The strengthening mechanisms and the strength degradation behaviors of the high-strength Al–Fe wire were investigated in this study. The dispersed nano-scale precipitates, the <111> texture and the fine grains in the radial section of the Al–Fe wire are the three main strengthening factors, i.e., precipitation strengthening, texture strengthening and grain-boundary strengthening. Besides, during the annealing process, the strength degradation behaviors of the Al–Fe wires due to the coarsening of precipitates and grains as well as the texture evolution were quantitatively calculated. Finally, the strength degradation mechanisms were divided into three stages by the annealing temperatures. In stage I (0–90 °C), the slight decrease of strength is attributed to the recovery of defects including vacancies and dislocations. In stage II (90–200 °C), the loss of strength is mainly caused by the coarsening of precipitates leading to a decrease of precipitation strengthening.
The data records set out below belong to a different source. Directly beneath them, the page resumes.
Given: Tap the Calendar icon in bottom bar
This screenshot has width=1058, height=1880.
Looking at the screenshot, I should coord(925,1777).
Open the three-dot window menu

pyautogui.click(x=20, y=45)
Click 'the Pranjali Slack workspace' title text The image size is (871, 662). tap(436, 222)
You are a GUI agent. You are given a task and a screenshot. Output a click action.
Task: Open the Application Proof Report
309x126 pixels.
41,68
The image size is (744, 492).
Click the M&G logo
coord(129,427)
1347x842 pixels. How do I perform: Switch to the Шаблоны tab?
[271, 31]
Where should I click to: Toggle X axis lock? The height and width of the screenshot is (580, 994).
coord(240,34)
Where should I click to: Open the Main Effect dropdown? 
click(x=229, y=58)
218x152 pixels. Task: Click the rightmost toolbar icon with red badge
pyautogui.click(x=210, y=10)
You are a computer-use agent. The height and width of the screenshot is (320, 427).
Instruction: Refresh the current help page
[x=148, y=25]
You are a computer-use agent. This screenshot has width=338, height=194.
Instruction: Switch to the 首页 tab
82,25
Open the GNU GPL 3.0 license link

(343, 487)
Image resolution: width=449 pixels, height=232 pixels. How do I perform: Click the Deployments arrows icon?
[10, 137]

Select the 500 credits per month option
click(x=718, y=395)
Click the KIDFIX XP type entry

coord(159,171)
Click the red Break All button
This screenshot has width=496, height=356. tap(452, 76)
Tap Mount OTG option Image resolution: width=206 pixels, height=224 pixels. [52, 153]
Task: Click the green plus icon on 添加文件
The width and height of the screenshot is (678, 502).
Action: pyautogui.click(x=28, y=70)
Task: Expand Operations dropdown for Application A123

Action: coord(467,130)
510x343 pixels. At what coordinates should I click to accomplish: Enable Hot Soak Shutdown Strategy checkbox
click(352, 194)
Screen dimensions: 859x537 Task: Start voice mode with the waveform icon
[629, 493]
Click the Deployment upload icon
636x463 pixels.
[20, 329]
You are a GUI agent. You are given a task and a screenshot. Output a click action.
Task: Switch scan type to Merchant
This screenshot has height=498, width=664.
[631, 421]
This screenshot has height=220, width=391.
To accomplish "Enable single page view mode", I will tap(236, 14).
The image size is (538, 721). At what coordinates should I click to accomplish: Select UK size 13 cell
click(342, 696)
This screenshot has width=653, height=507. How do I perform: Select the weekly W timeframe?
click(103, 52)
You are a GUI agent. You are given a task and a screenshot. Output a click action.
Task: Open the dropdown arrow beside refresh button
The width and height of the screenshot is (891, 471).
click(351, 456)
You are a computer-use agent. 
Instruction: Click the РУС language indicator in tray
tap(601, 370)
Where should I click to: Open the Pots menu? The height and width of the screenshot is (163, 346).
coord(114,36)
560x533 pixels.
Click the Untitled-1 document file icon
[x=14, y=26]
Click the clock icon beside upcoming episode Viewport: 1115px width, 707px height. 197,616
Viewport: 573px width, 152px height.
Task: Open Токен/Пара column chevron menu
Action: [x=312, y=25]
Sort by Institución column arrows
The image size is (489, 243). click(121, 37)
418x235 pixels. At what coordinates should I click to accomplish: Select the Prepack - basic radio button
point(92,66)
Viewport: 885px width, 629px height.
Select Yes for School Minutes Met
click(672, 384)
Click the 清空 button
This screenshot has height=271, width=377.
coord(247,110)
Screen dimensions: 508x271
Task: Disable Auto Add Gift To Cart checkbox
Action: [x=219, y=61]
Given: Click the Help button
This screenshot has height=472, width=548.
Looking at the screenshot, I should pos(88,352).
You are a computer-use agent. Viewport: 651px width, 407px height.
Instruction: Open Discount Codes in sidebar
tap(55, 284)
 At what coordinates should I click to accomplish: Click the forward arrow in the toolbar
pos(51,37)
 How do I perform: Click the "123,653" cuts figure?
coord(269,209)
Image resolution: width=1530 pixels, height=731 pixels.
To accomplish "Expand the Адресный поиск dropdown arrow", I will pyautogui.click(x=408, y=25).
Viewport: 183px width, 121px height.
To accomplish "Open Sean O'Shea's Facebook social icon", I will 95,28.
In stage III (200–300 °C), the grain growth is responsible for the strength degradation of the Al–Fe wire. Besides, the thermo-stability of grain increases to 150 °C in the Al–Fe wire due to the precipitates formed at the grain boundaries.

Notes

Acknowledgements

This work was financially supported by State Grid Corporation of China (52110416001z) and the National Natural Science Foundation of China (NSFC) under Grant No. 51331007.

Compliance with ethical standards

Conflict of interest

The authors declare that they have no conflict of interest.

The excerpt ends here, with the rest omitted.